RFR 8251989: Hex encoder and decoder utility

Thu Aug 27 00:27:53 UTC 2020

Hi Mark,

The updates to the API based on the comments received are in the works.

On 8/25/20 8:01 PM, mark.reinhold at oracle.com wrote:
> 2020/8/20 13:59:39 -0700, roger.riggs at oracle.com:
>> On 8/20/20 3:10 PM, mark.reinhold at oracle.com wrote:
>>> ...
>>>
>>> A few comments:
>>>
>>>    - Why do the short-form `encoder` factory methods return encoders that
>>>      produce upper-case hex strings?  `Integer::toHexString` and other
>>>      existing `toHex` methods return lower-case hex strings.  That’s also
>>>      what you get from common Unix CLI tools (e.g., `od -tx1`).
>>>
>>>      Please consider changing these methods to return lower-case encoders.
>> It's (almost) a toss up and easy to change; many of the existing uses
>> produce uppercase.
> Please change the default to lower case.  It’s what people are going to
> expect.
ok
>
>> Perhaps the short form no-arg should be replaced with a short form
>> constructor that
>> takes true/false, so it is explicit at the use site or put the case in
>> the name.
>> encodeToUpper(), encodeToLower().
>> (A boolean parameter is not very informative, a enum would be better but
>> perhaps a bit heavyweight).
> Either a boolean or an enum parameter would be massive overkill.
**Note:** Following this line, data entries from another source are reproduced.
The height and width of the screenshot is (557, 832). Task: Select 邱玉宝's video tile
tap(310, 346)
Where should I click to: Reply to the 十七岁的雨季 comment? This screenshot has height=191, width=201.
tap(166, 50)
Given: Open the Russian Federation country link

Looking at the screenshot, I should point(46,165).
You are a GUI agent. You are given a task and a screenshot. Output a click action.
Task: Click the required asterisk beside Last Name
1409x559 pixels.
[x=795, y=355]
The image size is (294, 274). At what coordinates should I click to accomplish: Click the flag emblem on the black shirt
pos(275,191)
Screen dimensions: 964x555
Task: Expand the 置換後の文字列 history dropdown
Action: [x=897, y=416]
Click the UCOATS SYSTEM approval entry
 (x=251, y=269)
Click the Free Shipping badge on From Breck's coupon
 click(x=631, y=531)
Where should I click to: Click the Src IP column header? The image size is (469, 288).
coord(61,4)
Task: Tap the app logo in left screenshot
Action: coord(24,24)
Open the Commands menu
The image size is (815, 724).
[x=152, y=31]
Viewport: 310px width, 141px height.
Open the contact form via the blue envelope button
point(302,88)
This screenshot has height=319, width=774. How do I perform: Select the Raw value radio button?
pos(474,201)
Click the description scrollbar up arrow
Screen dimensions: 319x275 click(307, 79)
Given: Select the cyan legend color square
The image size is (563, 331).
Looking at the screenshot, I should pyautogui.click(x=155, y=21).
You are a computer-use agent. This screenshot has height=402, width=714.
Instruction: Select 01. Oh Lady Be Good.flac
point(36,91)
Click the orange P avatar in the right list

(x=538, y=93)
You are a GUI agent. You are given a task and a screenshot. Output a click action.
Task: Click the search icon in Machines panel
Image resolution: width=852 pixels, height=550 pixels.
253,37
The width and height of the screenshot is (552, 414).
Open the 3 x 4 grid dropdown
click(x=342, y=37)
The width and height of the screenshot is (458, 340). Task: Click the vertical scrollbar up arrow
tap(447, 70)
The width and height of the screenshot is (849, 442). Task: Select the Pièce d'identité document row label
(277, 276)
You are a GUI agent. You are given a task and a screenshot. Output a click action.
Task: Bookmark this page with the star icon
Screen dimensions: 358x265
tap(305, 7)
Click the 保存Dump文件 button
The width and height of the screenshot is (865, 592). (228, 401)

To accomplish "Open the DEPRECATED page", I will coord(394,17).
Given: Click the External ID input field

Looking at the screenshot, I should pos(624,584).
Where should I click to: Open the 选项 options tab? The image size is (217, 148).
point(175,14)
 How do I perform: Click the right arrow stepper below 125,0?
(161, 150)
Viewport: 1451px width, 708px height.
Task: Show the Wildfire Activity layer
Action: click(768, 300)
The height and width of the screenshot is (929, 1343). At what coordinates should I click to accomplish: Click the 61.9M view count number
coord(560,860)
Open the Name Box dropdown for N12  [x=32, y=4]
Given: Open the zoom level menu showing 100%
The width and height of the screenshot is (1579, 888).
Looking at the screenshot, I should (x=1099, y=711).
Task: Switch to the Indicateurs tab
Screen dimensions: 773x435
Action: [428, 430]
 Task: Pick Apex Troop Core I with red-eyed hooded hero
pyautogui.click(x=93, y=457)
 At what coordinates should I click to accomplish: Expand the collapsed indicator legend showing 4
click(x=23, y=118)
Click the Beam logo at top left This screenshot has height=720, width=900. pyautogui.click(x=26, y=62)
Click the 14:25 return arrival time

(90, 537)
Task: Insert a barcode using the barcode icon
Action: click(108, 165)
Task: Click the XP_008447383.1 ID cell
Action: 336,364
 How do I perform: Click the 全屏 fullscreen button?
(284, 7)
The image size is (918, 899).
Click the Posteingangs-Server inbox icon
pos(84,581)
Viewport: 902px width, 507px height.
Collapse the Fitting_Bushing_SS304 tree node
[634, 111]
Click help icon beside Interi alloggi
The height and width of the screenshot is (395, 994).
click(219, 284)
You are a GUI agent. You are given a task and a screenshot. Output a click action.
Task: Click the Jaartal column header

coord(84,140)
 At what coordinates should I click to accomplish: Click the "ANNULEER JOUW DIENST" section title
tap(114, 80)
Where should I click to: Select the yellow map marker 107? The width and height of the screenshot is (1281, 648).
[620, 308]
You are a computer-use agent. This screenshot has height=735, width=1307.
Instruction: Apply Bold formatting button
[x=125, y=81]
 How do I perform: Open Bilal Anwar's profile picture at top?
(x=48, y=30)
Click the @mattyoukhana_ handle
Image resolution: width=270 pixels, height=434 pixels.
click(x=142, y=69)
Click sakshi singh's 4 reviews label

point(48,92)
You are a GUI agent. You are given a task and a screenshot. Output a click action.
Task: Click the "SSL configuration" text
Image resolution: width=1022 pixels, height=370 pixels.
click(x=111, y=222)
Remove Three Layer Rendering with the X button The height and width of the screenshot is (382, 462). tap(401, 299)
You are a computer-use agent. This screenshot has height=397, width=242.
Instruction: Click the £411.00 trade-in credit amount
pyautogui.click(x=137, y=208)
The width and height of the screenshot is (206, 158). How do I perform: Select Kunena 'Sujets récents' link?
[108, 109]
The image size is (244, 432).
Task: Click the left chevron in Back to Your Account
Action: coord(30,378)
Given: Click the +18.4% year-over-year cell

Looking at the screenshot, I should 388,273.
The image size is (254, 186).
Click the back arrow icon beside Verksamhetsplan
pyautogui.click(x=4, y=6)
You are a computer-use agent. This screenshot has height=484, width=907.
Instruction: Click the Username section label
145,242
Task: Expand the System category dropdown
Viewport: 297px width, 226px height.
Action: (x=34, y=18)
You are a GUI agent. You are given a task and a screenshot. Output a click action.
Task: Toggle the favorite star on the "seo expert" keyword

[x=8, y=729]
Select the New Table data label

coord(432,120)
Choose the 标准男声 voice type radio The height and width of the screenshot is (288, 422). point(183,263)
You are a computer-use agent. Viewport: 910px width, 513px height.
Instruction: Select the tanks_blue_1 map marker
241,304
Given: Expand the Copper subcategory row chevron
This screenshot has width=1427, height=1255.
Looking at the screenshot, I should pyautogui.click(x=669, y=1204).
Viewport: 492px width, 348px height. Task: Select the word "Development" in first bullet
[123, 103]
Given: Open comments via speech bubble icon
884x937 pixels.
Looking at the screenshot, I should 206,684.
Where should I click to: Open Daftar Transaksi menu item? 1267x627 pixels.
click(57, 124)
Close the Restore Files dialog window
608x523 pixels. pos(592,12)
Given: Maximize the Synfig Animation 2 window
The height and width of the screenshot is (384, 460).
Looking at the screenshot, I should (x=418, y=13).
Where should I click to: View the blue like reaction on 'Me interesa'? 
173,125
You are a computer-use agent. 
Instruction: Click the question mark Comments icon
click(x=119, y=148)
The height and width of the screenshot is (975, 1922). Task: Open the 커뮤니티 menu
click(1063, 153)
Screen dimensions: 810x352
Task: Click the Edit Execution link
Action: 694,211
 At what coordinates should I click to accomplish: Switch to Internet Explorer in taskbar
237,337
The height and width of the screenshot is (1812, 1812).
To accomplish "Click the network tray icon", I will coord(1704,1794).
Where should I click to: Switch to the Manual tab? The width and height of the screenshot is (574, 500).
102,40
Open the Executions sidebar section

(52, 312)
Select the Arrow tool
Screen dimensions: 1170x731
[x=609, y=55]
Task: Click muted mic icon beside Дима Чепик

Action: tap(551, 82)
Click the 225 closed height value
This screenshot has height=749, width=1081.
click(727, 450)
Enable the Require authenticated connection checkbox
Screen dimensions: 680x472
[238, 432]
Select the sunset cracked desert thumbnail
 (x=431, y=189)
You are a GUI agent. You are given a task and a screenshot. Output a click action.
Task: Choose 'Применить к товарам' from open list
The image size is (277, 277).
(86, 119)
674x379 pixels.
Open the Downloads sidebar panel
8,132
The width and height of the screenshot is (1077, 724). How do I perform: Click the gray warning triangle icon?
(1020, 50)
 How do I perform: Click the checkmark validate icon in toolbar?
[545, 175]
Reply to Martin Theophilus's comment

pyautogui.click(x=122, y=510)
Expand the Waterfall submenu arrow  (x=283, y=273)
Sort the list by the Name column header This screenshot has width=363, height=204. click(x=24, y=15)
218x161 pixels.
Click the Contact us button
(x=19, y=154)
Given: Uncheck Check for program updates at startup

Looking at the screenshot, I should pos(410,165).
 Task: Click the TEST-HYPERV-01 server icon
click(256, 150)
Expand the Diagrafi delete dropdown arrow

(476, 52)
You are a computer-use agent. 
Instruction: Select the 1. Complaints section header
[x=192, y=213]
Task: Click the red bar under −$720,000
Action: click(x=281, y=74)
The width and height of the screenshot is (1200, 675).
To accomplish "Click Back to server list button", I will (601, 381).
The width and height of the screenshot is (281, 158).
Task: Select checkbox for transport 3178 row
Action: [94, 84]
See the use cases (in the JDK and tests) below.
>
>>>    - Is it worth having static `Hex.encode(byte[])` and
>>>      `Hex.decode(CharSequence)` convenience methods for the simplest
>>>      cases?
>> There was some discussion of that but it idea was to minimize the
>> surface area.
> Sorry, where was that discussion?  I can’t find it in the core-libs-dev
> archive.
Several colleagues suggested a minimal API to start and to add 
convenience APIs
as the need is apparent.
>
>>>    - [Warning: Bikeshed] The verbs “encode” and “decode” seem unfortunate.
>>>
>>>      Over in `java.nio.charsets` we have encoders that transform
>>>      characters to bytes, and decoders that transform bytes to characters.
>>>      The coded thing is the bytes; the uncoded thing is the characters.
>>>
>>>      In `java.util` we already have the `Base64` class, which provides
>>>      encoders that transform bytes to characters, and decoders that
>>>      transform characters to bytes.  The coded thing is the characters;
>>>      the uncoded thing is the bytes.
>>>
>>>      The use of “encode” and “decode” in `Base64` was likely inspired by
>>>      the fact that the format has been known as “base 64 encoding” for
>>>      decades, having originated as a hack for transporting non-ASCII data
>>>      via SMTP.  Developers looking to do base-64 operations will, thus,
>>>      expect this terminology.
>> The bias of encoding vs decoding terminology is subtle, based the 'native'
>> form of the data. For the Charset classes, the native form of the data
>> is characters,
>> and the encoded form is bytes. For Base64, the native form of the data
>> is bytes,
>> and the encoded form is Base64 lines.
> Indeed -- and my point is that, in this case, encoding and decoding
> might not be the best concepts for API discoverability.  (But, maybe
> they are.)
>
> It’s technically true that this API does encoding and decoding,
> whichever way you look at it.  What I wonder about are the typical use
> cases.  Will the primary uses of this API be to encode bytes into
> characters so that they can be transported via a medium that can only
> handle characters, and then decode the characters back into bytes on the
> other end?  Or will the primary uses be to format bytes into a readable
> form, and likewise parse arbitrary-length hex strings into bytes?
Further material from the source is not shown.